Excerpted data =>
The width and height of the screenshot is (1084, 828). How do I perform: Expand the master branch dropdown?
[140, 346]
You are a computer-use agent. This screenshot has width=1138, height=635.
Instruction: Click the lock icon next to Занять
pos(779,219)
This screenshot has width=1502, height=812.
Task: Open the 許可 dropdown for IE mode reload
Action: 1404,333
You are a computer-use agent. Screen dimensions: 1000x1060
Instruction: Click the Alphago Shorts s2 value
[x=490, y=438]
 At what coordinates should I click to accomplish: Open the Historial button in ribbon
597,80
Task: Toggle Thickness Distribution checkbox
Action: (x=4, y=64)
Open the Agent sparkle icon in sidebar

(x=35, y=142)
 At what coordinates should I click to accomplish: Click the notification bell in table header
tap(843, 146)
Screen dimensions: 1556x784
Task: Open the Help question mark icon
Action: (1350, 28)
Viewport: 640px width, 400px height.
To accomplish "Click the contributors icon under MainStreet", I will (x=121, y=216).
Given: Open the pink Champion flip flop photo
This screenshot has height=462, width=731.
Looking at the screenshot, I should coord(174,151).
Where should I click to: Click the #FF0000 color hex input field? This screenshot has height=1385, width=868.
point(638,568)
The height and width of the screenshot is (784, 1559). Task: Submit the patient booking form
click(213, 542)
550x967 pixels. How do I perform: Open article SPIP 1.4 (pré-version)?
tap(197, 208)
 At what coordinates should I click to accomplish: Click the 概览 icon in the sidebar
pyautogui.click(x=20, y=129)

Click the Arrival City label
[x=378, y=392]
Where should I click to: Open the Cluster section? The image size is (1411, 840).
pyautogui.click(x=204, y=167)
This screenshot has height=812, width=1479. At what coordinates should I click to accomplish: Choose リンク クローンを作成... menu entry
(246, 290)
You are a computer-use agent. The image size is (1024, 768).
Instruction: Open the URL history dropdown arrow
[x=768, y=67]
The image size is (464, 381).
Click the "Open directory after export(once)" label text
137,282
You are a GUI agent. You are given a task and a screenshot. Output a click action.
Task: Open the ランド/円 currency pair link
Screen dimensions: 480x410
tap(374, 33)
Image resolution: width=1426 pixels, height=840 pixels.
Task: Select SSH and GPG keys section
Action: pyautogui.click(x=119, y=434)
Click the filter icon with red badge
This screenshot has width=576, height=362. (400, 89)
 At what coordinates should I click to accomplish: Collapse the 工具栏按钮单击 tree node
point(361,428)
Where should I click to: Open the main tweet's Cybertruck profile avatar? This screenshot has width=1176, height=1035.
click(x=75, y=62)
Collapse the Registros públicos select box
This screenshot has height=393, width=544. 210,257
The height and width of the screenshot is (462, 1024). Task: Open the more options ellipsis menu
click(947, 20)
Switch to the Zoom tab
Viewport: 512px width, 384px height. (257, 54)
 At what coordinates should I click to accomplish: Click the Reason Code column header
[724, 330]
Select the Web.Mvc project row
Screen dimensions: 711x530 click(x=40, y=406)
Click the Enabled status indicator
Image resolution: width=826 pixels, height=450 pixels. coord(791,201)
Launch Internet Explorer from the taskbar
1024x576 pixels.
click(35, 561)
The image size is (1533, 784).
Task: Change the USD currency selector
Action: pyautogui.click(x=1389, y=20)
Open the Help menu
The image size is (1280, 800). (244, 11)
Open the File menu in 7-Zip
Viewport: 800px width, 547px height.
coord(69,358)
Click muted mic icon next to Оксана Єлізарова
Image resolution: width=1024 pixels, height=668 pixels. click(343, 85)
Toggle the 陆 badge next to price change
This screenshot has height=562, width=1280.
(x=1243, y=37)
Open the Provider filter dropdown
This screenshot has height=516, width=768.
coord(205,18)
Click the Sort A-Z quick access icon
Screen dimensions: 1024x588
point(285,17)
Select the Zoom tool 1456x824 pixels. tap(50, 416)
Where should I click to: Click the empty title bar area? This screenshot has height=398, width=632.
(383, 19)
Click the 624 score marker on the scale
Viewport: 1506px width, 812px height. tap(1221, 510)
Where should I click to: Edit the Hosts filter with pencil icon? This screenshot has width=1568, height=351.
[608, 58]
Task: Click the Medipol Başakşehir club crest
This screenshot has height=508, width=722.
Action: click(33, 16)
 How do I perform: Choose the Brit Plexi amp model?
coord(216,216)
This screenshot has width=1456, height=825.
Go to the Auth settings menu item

Task description => Reproduce the material verbatim, starting with the line containing "You are a computer-use agent. This" and ending with the line containing "Looking at the", both included.

Full response =>
You are a computer-use agent. This screenshot has width=1138, height=635.
Instruction: Click the lock icon next to Занять
pos(779,219)
This screenshot has width=1502, height=812.
Task: Open the 許可 dropdown for IE mode reload
Action: 1404,333
You are a computer-use agent. Screen dimensions: 1000x1060
Instruction: Click the Alphago Shorts s2 value
[x=490, y=438]
 At what coordinates should I click to accomplish: Open the Historial button in ribbon
597,80
Task: Toggle Thickness Distribution checkbox
Action: (x=4, y=64)
Open the Agent sparkle icon in sidebar

(x=35, y=142)
 At what coordinates should I click to accomplish: Click the notification bell in table header
tap(843, 146)
Screen dimensions: 1556x784
Task: Open the Help question mark icon
Action: (1350, 28)
Viewport: 640px width, 400px height.
To accomplish "Click the contributors icon under MainStreet", I will (x=121, y=216).
Given: Open the pink Champion flip flop photo
This screenshot has height=462, width=731.
Looking at the screenshot, I should coord(174,151).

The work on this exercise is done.